En este escenario, las mociones planteadas por el gobierno salieron adelante con facilidad, apoyadas por BNG y Marea de Vigo. Entre ellas, destaca el acuerdo para urgir a la Xunta a consensuar con la Federación de asociaciones de padres y madres de alumnos (Foanpas) la gestión de los comedores escolares y dotarla de los recursos necesarios, que contó con el voto favorable de los tres grupos citados y con la abstención del Partido Popular, que, en boca de una de sus concejalas, Teresa Egerique, recordaba que esta misma tarde el nuevo conselleiro Román Rodríguez mantendrá un encuentro con la comunidad educativa buscando solucionar este tipo de problemáticas.
PSOE, Marea y BNG han considerado «lícitas y razonables» las reclamaciones de Foanpas, que rehúsa hacerse cargo del comedor de 25 colegios en Vigo, y han reprobado la gestión y las palabras del delegado territorial de Educación en Pontevedra, César Pérez Ares, en las que acuso a esta federación de «hacer política».
En el texto de la moción socialista se denunciaba que la Xunta no recibe a Foanpas desde el 5 de agosto, un «abandono» que, señalan, «hace imposible que Foanpas pueda asumir la gestión de los comedores escolares y servicios complementarios».

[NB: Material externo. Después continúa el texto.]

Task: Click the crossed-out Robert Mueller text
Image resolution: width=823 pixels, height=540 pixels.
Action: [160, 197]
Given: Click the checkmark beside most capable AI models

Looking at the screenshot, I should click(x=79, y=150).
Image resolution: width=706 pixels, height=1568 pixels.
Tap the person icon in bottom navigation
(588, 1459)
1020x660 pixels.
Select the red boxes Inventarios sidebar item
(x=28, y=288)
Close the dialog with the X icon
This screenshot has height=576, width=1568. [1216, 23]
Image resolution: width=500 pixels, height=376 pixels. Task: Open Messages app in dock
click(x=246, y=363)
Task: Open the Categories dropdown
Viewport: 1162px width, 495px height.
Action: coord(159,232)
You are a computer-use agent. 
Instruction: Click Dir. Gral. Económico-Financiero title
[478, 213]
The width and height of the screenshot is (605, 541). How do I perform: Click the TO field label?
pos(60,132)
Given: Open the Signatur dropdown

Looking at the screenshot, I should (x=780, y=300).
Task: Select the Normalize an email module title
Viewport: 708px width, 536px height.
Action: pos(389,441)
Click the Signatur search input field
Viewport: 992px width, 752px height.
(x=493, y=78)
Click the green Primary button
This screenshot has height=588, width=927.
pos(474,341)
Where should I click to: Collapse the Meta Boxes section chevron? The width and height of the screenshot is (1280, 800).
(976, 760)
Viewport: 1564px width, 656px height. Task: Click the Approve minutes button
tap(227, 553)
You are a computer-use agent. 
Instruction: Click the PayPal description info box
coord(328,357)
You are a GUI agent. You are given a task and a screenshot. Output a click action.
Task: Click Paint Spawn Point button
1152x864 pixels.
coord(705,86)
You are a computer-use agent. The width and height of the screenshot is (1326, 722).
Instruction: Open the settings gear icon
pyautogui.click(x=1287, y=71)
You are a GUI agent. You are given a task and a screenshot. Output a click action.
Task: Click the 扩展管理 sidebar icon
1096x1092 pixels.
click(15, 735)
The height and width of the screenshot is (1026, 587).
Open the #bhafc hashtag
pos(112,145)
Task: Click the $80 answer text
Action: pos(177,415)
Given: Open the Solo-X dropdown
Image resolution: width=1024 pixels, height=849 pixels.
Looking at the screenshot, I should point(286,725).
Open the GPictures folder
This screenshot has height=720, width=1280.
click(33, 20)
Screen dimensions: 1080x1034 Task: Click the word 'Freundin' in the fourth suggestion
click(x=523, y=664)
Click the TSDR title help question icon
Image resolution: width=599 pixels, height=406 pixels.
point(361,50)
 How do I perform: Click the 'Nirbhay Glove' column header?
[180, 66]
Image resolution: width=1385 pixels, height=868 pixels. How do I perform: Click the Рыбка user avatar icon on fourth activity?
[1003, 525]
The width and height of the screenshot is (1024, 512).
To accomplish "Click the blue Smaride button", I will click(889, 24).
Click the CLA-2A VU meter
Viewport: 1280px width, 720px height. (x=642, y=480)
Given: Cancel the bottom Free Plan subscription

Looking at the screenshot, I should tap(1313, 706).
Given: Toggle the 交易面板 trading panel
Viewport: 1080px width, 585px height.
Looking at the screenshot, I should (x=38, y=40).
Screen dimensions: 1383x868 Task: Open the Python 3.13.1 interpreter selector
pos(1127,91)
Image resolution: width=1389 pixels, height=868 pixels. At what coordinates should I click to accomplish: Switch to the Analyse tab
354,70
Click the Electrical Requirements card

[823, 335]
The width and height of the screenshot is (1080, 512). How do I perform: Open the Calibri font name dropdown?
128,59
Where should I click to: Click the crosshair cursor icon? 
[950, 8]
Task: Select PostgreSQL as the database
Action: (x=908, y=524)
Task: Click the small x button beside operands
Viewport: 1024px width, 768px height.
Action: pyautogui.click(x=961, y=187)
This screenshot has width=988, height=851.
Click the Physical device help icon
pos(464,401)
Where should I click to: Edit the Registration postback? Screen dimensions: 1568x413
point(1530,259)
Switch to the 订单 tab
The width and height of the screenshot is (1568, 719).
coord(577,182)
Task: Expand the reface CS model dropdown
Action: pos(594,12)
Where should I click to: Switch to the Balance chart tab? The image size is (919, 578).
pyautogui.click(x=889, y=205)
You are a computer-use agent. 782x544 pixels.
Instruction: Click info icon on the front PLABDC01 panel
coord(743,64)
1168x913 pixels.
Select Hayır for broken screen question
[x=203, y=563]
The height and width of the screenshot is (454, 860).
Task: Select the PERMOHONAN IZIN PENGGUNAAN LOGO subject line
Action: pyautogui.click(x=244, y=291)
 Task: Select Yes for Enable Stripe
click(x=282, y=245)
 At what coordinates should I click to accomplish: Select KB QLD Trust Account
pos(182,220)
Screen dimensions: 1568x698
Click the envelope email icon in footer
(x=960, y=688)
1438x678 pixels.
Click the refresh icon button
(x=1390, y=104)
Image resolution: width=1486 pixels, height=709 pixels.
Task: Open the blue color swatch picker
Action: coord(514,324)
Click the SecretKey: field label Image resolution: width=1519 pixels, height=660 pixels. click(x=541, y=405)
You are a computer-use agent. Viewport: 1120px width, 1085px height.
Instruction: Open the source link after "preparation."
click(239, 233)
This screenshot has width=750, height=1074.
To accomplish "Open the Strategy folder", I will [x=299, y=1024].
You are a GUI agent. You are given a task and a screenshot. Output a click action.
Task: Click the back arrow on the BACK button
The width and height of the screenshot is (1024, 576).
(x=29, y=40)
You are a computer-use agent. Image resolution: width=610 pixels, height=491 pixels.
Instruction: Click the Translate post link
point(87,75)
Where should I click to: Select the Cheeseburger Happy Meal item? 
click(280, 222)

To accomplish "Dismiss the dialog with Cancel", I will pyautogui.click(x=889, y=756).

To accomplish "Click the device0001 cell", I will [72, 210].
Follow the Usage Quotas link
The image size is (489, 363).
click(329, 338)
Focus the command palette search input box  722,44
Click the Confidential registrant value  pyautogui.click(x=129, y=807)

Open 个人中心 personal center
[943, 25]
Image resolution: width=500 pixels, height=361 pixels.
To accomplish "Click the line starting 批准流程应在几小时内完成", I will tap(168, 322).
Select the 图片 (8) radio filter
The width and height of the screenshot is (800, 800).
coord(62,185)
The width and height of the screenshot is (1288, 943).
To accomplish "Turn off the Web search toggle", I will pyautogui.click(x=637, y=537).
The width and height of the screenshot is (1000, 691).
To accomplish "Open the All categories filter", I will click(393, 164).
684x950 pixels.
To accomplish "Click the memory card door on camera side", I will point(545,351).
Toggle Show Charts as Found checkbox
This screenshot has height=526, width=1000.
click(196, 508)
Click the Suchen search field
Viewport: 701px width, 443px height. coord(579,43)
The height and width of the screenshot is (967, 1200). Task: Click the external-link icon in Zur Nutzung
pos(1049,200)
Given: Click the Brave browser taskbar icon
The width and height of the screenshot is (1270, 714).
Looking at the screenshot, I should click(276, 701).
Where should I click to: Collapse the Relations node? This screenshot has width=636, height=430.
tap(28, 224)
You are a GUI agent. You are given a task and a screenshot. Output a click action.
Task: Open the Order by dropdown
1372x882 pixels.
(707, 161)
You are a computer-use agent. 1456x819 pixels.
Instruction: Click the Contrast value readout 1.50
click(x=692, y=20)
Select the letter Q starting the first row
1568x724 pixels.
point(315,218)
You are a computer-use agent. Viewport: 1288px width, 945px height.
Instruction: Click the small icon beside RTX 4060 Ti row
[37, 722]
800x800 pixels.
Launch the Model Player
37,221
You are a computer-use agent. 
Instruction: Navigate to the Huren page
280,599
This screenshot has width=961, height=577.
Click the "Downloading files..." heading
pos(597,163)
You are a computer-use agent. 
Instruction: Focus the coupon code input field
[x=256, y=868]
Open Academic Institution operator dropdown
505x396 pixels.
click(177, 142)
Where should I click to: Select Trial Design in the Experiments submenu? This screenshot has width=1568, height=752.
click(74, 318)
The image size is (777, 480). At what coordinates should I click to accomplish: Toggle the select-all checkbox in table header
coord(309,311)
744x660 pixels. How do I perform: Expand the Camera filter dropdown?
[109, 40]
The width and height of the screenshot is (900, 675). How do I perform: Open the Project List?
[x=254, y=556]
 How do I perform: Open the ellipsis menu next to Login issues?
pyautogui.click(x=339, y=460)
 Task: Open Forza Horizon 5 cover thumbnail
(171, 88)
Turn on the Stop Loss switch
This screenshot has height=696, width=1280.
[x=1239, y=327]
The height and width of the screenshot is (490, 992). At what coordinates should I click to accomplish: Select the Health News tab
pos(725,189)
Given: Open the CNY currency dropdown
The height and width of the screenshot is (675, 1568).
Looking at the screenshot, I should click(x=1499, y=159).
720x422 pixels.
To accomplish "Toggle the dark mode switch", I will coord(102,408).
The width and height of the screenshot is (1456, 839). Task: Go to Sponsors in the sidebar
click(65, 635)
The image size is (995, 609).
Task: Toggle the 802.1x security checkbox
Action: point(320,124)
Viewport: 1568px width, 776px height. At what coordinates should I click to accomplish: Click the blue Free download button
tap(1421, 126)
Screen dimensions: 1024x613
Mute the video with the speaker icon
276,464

Asimismo, en otra de las mociones socialistas se solicitaba al gobierno autonómico que asuma sus competencias exclusivas en materia educativa y acometa, en la medida del posible, las reformas necesarias para dotar a los centros de espacios que ofrezcan la máxima seguridad al alumnado, toda vez que son «muchos los centros que están denunciando problemas para poder cumplir con la distancia de seguridad de 1,5 metros».